Plus de garanties pour certaines catégories

Dans ses observations, le CNDH estime que le projet de loi manque de garanties suffisantes pour protéger les détenus qui souffrent de maladies mentales. Il regrette que, malgré la consécration du principe d’égalité entre les détenus, le texte ne prévoit pas de dispositions spécifiques pour les personnes souffrant d’addictions ou de maladies chroniques, "qui peuvent avoir un besoin urgent d’entamer des programmes de traitement spécifiques ou d’obtenir des médicaments adéquats".

Idem pour les détenus âgés. Pour le CNDH, "le projet de loi ne fournit aucune garantie à la protection des droits essentiels des détenus âgés". Le Conseil recommande d’introduire des dispositions spécifiques pour la protection des droits de ces personnes.

Aussi, le Conseil estime que les dispositions de ce projet de loi ne prennent pas en considération les différences entre les genres, surtout en ce qui concerne les besoins spécifiques des femmes.

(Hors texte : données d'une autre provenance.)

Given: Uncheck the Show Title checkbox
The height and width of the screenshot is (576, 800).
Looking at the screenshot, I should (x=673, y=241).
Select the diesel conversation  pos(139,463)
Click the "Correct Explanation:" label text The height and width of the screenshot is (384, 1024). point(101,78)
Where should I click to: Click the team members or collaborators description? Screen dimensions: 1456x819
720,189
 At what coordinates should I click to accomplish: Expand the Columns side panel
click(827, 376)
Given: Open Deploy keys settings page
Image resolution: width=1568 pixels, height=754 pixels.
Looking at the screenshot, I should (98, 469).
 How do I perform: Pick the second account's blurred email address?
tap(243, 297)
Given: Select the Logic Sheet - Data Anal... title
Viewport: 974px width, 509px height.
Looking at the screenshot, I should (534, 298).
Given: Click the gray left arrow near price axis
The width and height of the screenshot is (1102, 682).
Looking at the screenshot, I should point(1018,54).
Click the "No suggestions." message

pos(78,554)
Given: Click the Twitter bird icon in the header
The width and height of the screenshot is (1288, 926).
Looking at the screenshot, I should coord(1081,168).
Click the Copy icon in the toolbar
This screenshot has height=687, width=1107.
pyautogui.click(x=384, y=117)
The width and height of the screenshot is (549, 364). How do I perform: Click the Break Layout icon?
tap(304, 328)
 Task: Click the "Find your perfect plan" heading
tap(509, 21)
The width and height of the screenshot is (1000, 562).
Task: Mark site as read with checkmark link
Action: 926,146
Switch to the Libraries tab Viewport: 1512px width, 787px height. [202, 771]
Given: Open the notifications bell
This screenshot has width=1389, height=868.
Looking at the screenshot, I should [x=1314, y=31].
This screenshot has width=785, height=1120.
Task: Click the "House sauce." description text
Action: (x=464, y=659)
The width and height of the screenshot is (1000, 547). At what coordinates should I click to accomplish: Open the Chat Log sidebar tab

Par exemple, le conseil fait référence à l’absence de toute indication relative à l’hygiène féminine, la santé reproductive, la santé mentale etc.

Concernant les visiteurs qui ne font pas partie du cercle familial du détenu, le CNDH désapprouve la disposition visant à conditionner ce droit de visite au bénéfice que peut en tirer le détenu en matière de réinsertion. Pour le Conseil, c’est un conditionnement inutile.